Rappels des modalités de décompte la durée du travail de chaque salarié

De manière générale, l’obligation de sécurité qui pèse sur l’employeur lui impose de mettre en place un système objectif, fiable et accessible permettant de contrôler la durée du travail des salariés (voir encadré en fin d’article).

Lorsque, comme dans l’affaire ici commentée, tous les salariés d’un service, d’un atelier ou d’une équipe ne travaillent pas selon le même horaire collectif (ex. : travail par relais, par roulement ou par équipes successives, travail à temps partiel), l’employeur doit décompter la durée du travail de chaque salarié (c. trav. art. L. 3171-2 et D. 3171-8) :

-quotidiennement, par enregistrement selon « tous moyens » des heures de début et de fin de chaque période de travail ou par le relevé du nombre d’heures de travail effectuées ;

-et chaque semaine, par récapitulation selon tous moyens du nombre d’heures de travail effectuées par chaque salarié.

À noter : ces règles ne visent pas les salariés concernés par des conventions de forfait en heures lorsque les conventions ou accords collectifs fixent les modalités de contrôle de la durée du travail (c. trav. art. D. 3171-9).

Par ailleurs, de manière générale, le code du travail prévoit que si le décompte des heures de travail accomplies est réalisé par un système d’enregistrement automatique, celui-ci doit être objectif, fiable et infalsifiable (c. trav. art.

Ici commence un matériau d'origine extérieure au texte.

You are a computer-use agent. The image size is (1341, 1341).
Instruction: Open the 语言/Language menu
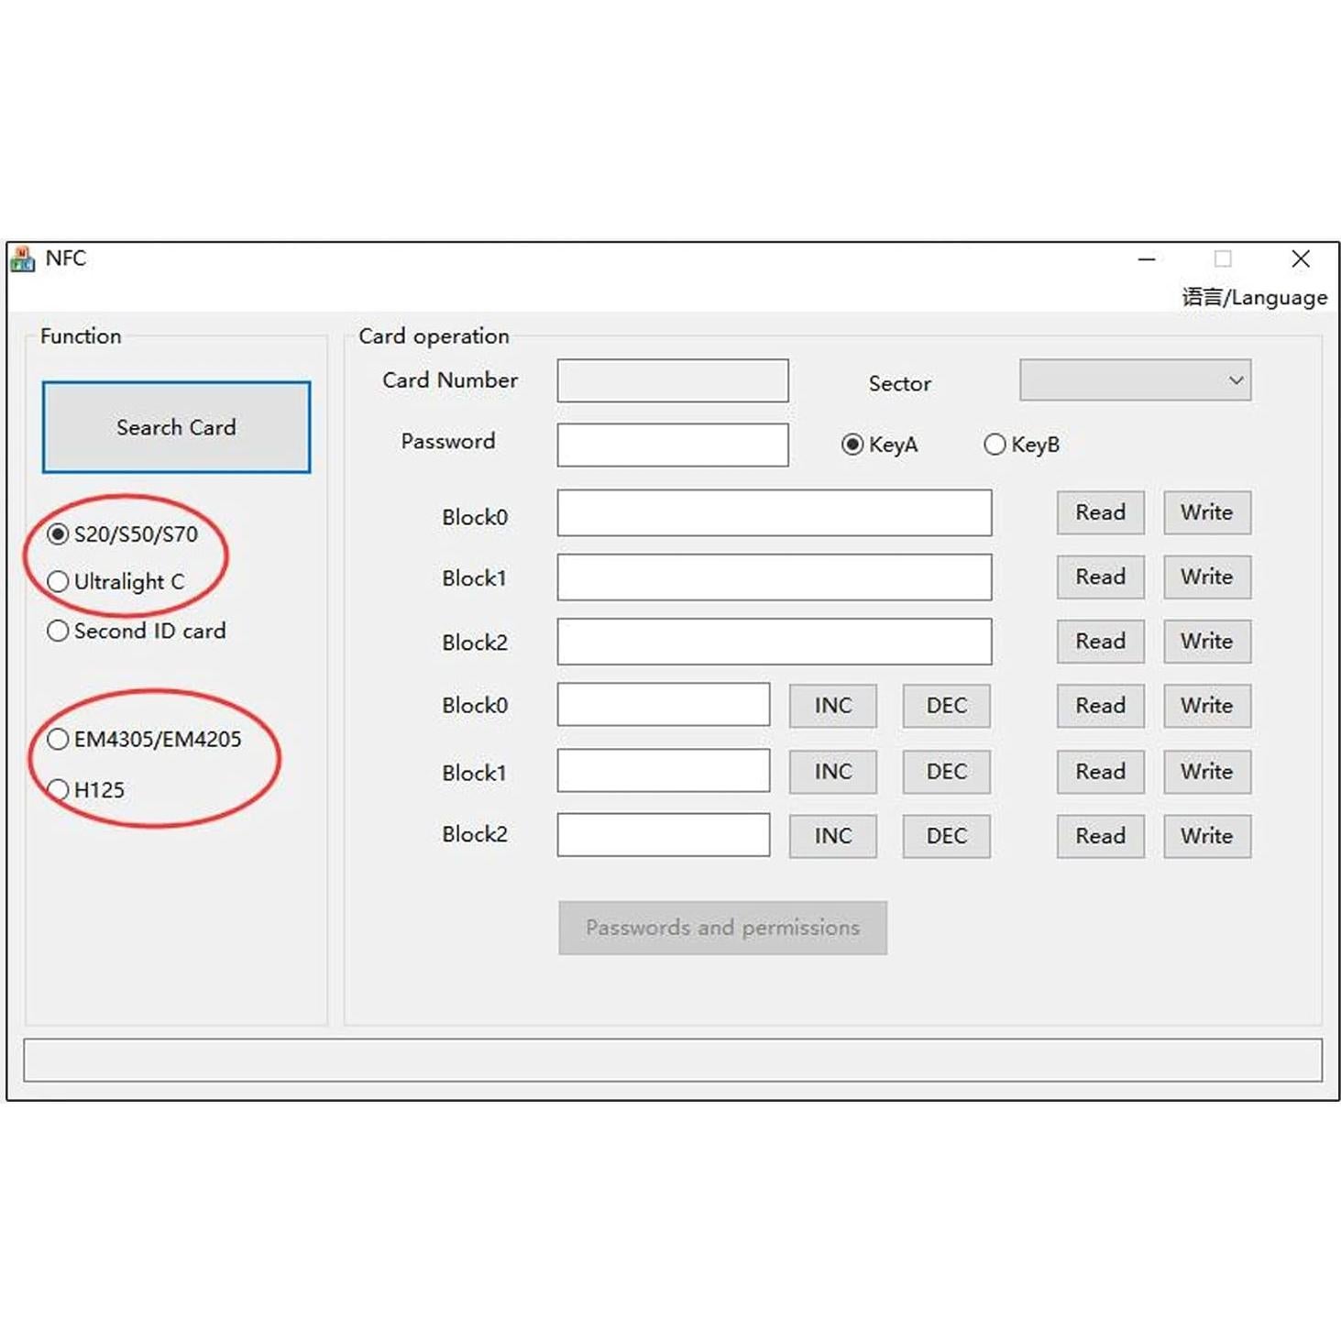coord(1253,297)
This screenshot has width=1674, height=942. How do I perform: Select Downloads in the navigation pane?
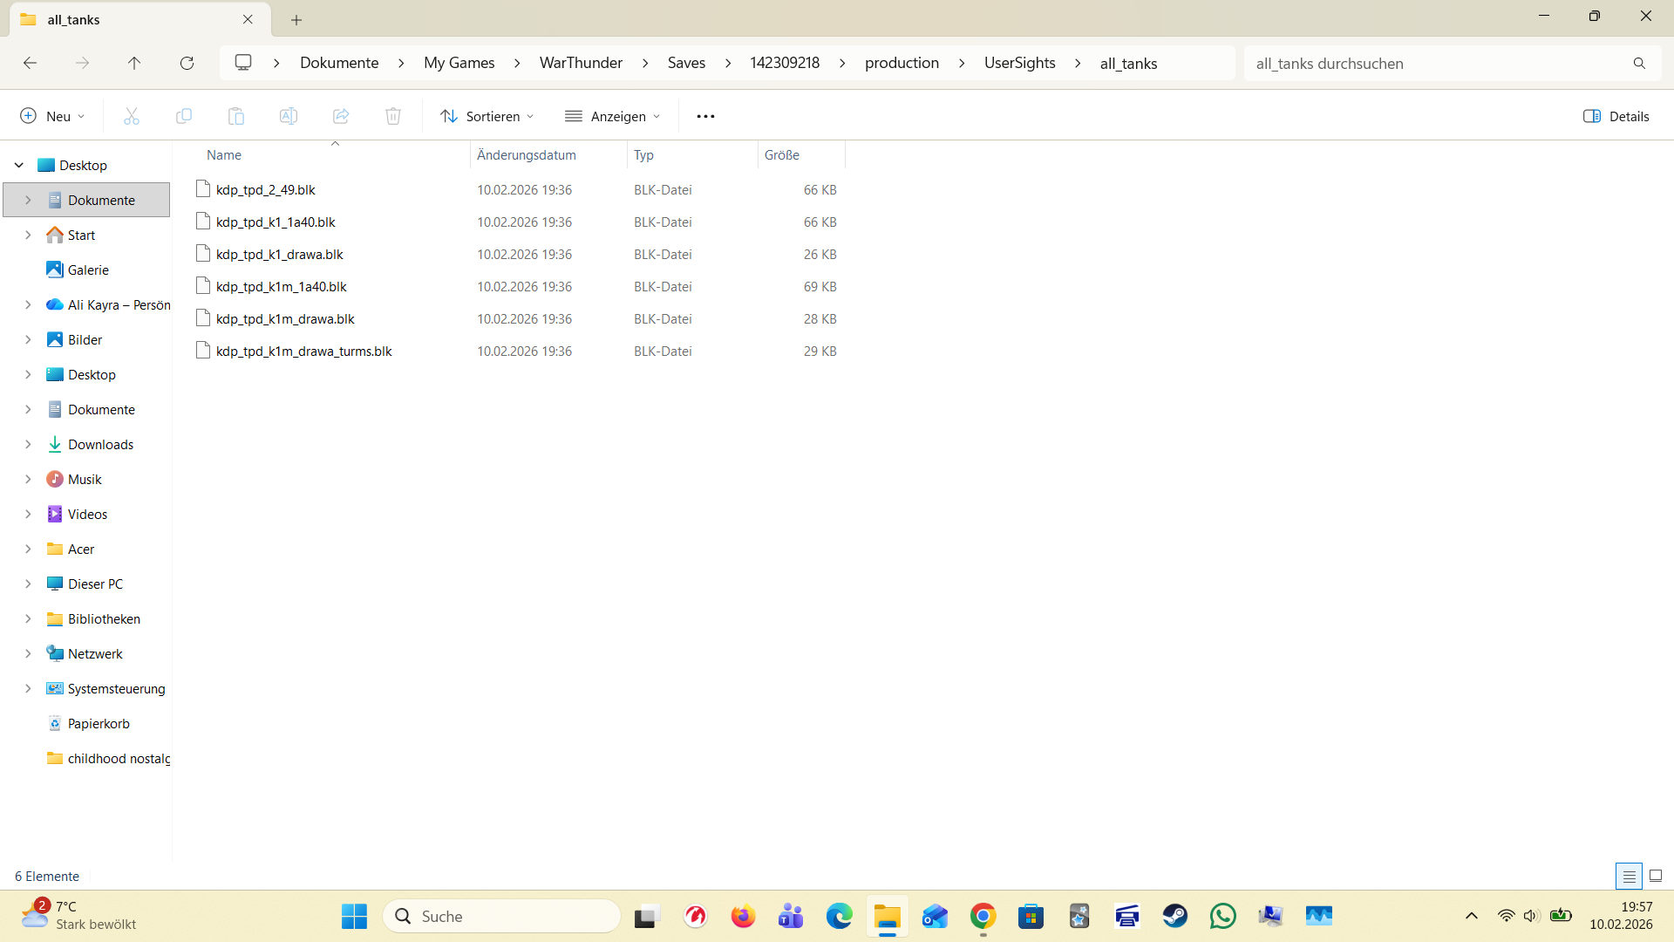pos(100,444)
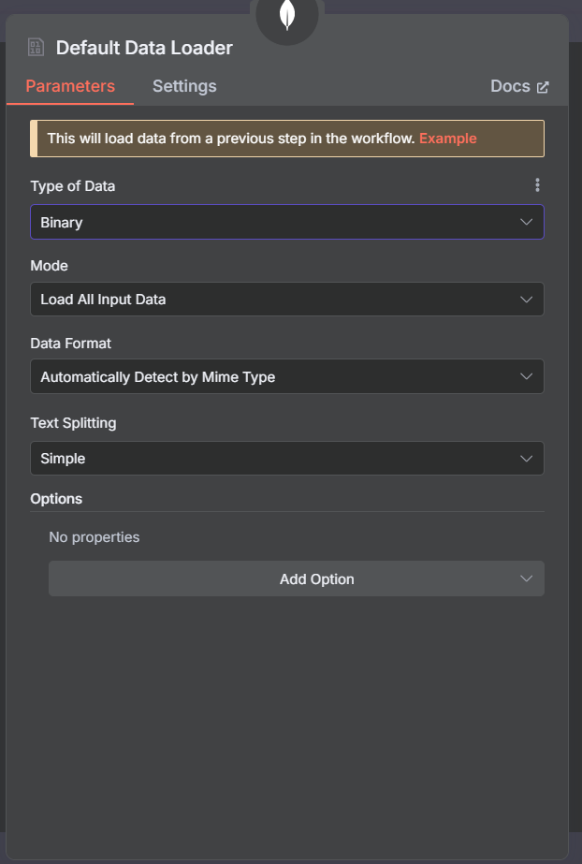582x864 pixels.
Task: Click the Default Data Loader title
Action: pyautogui.click(x=144, y=48)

L. 3171-4).

Si l’employeur ne respecte pas ses obligations, il encourt des sanctions pénales (c. trav. art. R. 3173-1 à R. 3171-3). Et en l’absence de poursuites pénales, il encourt un avertissement ou une amende administrative d’un montant maximal de 4 000 € par salarié concerné (c. trav. art. L. 8115-1 et L. 8115-3).

Litige relatif à une amende administrative infligée à un employeur, pour manquement à son obligation de décompter la durée du travail de chaque salarié

Dans cette affaire, à la suite d’un contrôle de l'inspection du travail, la DREETS avait infligé à l’employeur (EDF) une amende administrative de 18 390 €, au titre d'un manquement à ses obligations de décompte du temps de travail, plus précisément quant aux modalités de fonctionnement de son logiciel de décompte du temps de travail des salariés ne travaillant pas selon un horaire collectif.

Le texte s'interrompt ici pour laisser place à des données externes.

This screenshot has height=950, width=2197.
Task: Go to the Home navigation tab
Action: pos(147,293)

En l’occurrence, ce logiciel avait été paramétré pour indiquer les horaires de travail applicables à chaque salarié conformément à l'accord collectif en vigueur. Lorsque les horaires effectifs ne correspondaient pas aux horaires prérenseignés, le salarié les modifiait en fin de semaine en procédant à une saisie manuelle dans l'outil informatique, saisie que son responsable hiérarchique devait ensuite valider (CAA Nantes 9 janvier 2024, n° 23NT01460).

L’entreprise avait saisi le juge administratif, notamment, pour demander l’annulation de la sanction. Elle estimait que le logiciel de décompte qu'elle avait mis en place était valable, puisque le code du travail dispose que l'enregistrement de la durée de travail peut être réalisé « selon tous moyens » (c. trav. art. D. 3171-8 ; voir plus haut).

La cour administrative d'appel avait toutefois rejeté la demande de l’employeur. Selon la cour, un système d'enregistrement du temps de travail comportant une déclaration par anticipation des heures travaillées, puis une rectification hebdomadaire, pour prendre en compte les heures effectivement accomplies, ne satisfaisait pas aux modalités de décompte du temps de travail prévues par les articles L. 3171-2 et D. 3172-8 pour deux raisons :

-d’une part, il ne permet pas un décompte quotidien des heures accomplies effectivement ;

-d’autre part, le nombre des heures effectuées chaque jour peut ne pas correspondre au nombre d'heures effectivement accompli, jusqu'à leur éventuelle rectification.

Le Conseil d’État a censuré ce raisonnement.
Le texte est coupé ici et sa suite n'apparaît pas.